To be done:
Copy out the items below word for word, beginning with the first item and stopping after the line that contains "Er du ledig? (120, 2154)", with both of those lines included.
(begin)
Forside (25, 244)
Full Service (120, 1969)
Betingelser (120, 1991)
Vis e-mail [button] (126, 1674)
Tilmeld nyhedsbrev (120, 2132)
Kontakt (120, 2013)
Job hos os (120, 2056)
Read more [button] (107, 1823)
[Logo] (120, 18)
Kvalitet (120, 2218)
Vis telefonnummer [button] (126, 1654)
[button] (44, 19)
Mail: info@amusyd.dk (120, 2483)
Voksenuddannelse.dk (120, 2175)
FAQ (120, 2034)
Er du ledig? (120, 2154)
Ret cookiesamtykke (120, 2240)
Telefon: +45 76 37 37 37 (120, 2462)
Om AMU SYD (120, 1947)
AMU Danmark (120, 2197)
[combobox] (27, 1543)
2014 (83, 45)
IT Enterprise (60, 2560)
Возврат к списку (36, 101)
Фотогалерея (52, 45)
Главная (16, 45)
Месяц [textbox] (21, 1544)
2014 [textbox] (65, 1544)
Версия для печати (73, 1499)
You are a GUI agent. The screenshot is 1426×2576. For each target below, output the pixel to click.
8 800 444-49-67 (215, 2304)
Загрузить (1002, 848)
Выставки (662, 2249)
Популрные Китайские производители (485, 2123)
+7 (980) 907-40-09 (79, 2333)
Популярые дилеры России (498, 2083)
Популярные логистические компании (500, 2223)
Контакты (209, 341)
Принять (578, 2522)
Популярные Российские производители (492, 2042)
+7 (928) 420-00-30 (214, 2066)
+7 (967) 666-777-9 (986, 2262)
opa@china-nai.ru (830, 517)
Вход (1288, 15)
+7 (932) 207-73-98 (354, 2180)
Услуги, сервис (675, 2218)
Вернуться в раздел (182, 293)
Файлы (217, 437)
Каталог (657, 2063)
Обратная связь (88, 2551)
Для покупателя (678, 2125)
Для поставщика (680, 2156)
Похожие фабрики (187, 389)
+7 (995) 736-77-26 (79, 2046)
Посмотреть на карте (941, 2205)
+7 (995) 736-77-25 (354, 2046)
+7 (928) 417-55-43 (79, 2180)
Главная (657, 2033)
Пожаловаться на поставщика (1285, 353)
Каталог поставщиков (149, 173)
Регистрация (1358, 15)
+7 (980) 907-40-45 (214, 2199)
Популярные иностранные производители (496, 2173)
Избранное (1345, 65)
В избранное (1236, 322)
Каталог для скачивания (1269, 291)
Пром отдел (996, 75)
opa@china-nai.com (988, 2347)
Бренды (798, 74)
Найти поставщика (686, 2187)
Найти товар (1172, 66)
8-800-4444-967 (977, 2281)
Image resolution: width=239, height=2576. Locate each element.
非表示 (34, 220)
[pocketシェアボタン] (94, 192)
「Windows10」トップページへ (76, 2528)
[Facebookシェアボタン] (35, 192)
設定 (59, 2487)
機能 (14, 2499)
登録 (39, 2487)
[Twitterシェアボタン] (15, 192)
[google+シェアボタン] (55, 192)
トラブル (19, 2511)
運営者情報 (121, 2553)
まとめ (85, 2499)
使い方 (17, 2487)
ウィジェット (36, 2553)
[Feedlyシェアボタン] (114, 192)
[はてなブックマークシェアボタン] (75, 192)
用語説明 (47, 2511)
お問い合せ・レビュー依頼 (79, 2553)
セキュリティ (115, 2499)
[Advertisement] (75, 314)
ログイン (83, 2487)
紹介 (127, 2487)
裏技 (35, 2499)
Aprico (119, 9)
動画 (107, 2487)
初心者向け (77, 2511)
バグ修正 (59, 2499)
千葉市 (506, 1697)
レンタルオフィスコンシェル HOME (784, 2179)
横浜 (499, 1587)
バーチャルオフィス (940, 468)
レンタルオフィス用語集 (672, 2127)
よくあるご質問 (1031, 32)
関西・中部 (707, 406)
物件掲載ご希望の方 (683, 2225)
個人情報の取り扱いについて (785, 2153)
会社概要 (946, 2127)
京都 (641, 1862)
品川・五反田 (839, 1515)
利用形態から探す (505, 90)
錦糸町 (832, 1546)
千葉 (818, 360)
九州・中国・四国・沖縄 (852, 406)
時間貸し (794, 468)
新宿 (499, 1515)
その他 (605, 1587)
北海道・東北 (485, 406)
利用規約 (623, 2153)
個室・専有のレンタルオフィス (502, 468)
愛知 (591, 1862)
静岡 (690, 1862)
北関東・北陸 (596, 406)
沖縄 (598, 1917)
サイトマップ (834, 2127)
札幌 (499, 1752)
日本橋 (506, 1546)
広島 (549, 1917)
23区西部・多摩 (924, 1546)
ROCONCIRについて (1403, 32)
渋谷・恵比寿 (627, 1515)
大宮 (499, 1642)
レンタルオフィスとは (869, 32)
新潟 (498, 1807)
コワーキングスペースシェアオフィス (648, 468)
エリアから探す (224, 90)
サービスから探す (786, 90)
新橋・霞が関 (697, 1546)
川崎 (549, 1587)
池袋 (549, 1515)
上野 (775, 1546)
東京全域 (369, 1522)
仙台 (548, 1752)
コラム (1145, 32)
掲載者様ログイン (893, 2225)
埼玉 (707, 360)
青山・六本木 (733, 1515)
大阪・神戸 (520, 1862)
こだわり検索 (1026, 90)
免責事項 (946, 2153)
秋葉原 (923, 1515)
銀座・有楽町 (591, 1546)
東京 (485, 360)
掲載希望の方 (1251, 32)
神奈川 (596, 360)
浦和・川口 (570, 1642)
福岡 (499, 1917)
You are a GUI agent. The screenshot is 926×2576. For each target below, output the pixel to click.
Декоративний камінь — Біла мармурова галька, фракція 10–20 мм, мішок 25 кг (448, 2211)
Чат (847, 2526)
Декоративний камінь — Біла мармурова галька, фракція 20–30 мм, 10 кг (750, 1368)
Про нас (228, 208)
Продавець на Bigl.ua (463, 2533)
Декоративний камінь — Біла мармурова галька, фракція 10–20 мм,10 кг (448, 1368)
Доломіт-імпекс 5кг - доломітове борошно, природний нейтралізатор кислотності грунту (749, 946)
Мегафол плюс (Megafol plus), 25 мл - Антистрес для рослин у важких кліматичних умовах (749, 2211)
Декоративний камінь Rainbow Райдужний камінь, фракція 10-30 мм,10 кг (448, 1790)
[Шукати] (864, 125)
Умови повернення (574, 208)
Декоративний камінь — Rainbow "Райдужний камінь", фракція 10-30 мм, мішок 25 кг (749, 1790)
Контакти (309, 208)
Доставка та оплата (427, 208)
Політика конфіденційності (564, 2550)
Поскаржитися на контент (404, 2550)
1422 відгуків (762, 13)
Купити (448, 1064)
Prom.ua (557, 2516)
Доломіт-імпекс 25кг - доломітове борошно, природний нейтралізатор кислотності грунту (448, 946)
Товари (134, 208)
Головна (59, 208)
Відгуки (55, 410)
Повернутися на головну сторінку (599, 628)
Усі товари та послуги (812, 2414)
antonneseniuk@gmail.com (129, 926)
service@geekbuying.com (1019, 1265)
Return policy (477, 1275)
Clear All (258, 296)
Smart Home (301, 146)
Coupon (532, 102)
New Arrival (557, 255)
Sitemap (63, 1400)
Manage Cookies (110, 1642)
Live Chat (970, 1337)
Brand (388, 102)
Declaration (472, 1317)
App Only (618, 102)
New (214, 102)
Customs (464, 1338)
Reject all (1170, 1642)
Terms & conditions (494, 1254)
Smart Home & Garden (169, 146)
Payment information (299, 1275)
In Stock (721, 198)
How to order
(end)
Exercise response:
Forside (25, 244)
Full Service (120, 1969)
Betingelser (120, 1991)
Vis e-mail [button] (126, 1674)
Tilmeld nyhedsbrev (120, 2132)
Kontakt (120, 2013)
Job hos os (120, 2056)
Read more [button] (107, 1823)
[Logo] (120, 18)
Kvalitet (120, 2218)
Vis telefonnummer [button] (126, 1654)
[button] (44, 19)
Mail: info@amusyd.dk (120, 2483)
Voksenuddannelse.dk (120, 2175)
FAQ (120, 2034)
Er du ledig? (120, 2154)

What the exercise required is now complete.